Une poésie en trompe-l'oeil : la poétique de Théocrite dans les Idylles XXIV, XV et VII

par Louise Bouly de Lesdain

Projet de thèse en Langues et littérature anciennes

Sous la direction de Fabienne Blaise.

Thèses en préparation à Lille , dans le cadre de École doctorale Sciences de l'homme et de la société (Villeneuve d'Ascq, Nord) depuis le 01-12-2014 .


  • Résumé

    La littérature savante consacrée au Idylles de Théocrite souligne qu’une forme de « réalisme », à la fois singulière et particulièrement complexe, caractérise ces poèmes. Se montrant soucieux de vraisemblance et accordant une attention remarquable aux réalités quotidiennes et banales, ces poèmes suscitent des effets de réel qui, paradoxalement, semblent mis en œuvre de sorte à ne pas fonctionner, et signalent la distance qu’ils prennent vis-à-vis des traditions poétiques avec lesquelles ils manifestent une filiation. Cette thèse se propose d’éclairer le fonctionnement de ce « réalisme » théocritéen au moyen d’une analyse minutieuse des Idylles XXIV (1-63), XV et VII (hors chants), trois poèmes sélectionnés pour être représentatifs de la diversité du corpus. Ceux-ci font chacun l’objet d’une étude spécifique visant à mettre en évidence la relation étroite qui unit la manière dont le poète retravaille les traditions poétiques qu’il mobilise et le « réalisme » de l’œuvre. À l’image du trompe-l’œil, le poème exploite les effets de réel qu’il suscite – ou plutôt, chez Théocrite, feint de susciter – de sorte à rendre sensible l’acte de création qui en est à l’origine. L’analyse des poèmes conduit à montrer qu’il y a, chez Théocrite, une réflexion globale sur l’œuvre, considérée non seulement en tant qu’elle est le fruit du travail opéré par le poète sur le matériau qu’il hérite, mais aussi en tant qu’elle est adressée.

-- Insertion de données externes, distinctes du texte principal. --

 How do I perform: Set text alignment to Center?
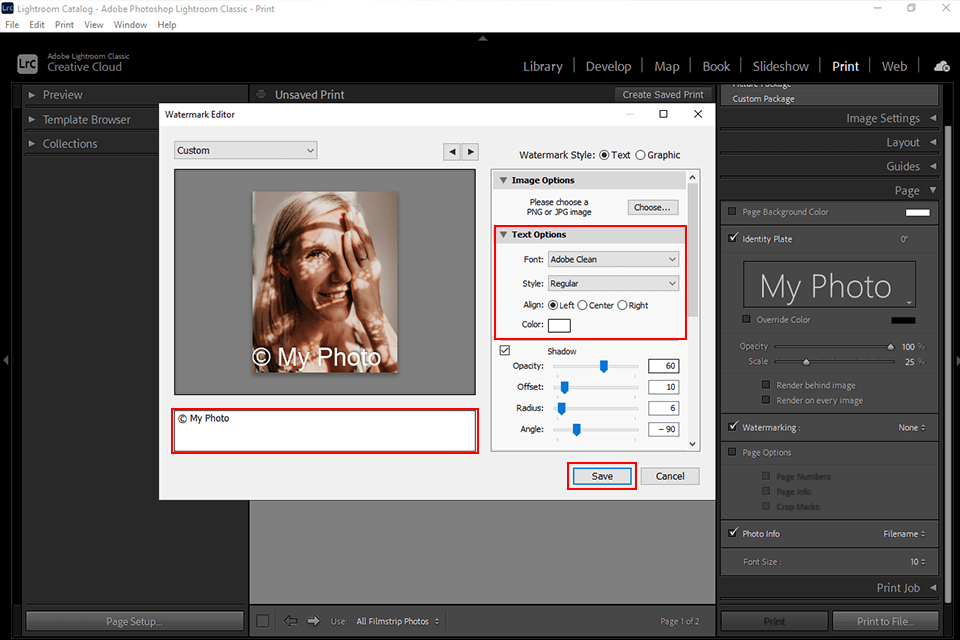point(583,305)
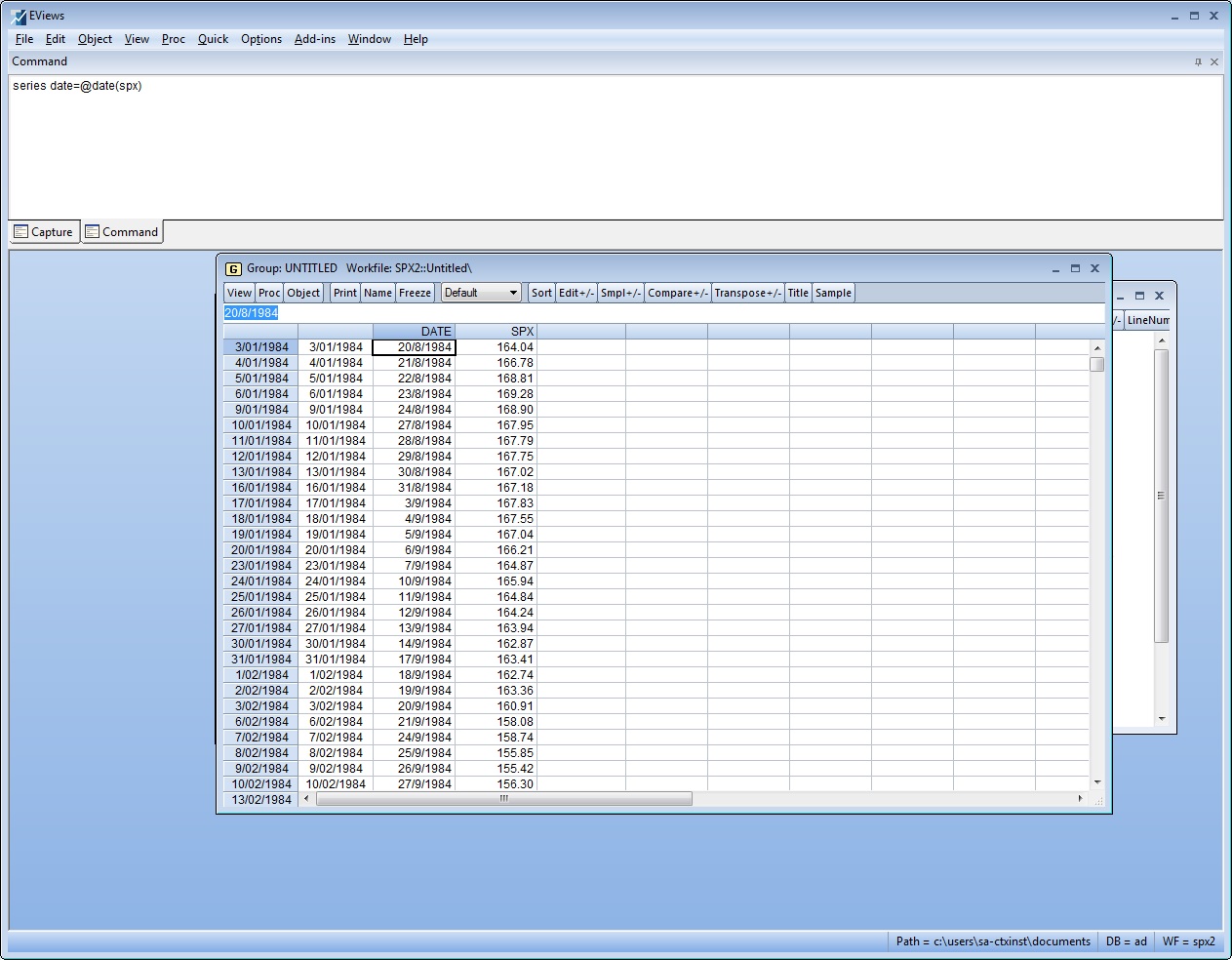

Le poème est en effet essentiellement composé pour être reçu, et c’est en dernier lieu au public que revient le rôle de trancher sur la « vérité » de l’œuvre élaborée par le poète.

  • Titre traduit

    Poetry as trompe-l'oeil : the poetics of Theocritus in the Idylls 24, 15 and 7


  • Résumé

    The scholarly literature devoted to Theocritus’ Idylls emphasizes that a form of “realism”, both singular and particularly complex, characterizes these poems. Concerned with verisimilitude and paying remarkable attention to everyday and banal realities, these poems create effects of reality that, paradoxically, seem to be implemented in such a way as not to be effective; besides they signal the distance they take from the poetic traditions with which they show a filiation. This thesis proposes to shed light on the way this theocritean “realism” functions by means of a meticulous analysis of Idylls 24 (1-63), 15 and 7 (excluding songs), three poems selected to be representative of the diversity of the corpus. Each of them is the subject of a specific study aimed at highlighting the close relationship between the way the poet reworks the poetic traditions he mobilizes and the “realism” of the poems. Like trompe-l’œil, the poem uses the effects of reality that it creates – or rather, in Theocritus’ case, pretends to create – in order to make the creative act that is at its origin perceptible. The analysis of the poems leads to show that there is, in Theocritus, a global reflection on the work, considered not only as the fruit of the work done by the poet on the material he inherits, but also as it is addressed to its audience. The poem is indeed essentially composed to be received, and it is ultimately the public that has the role of deciding on the “truth” of the work elaborated by the poet.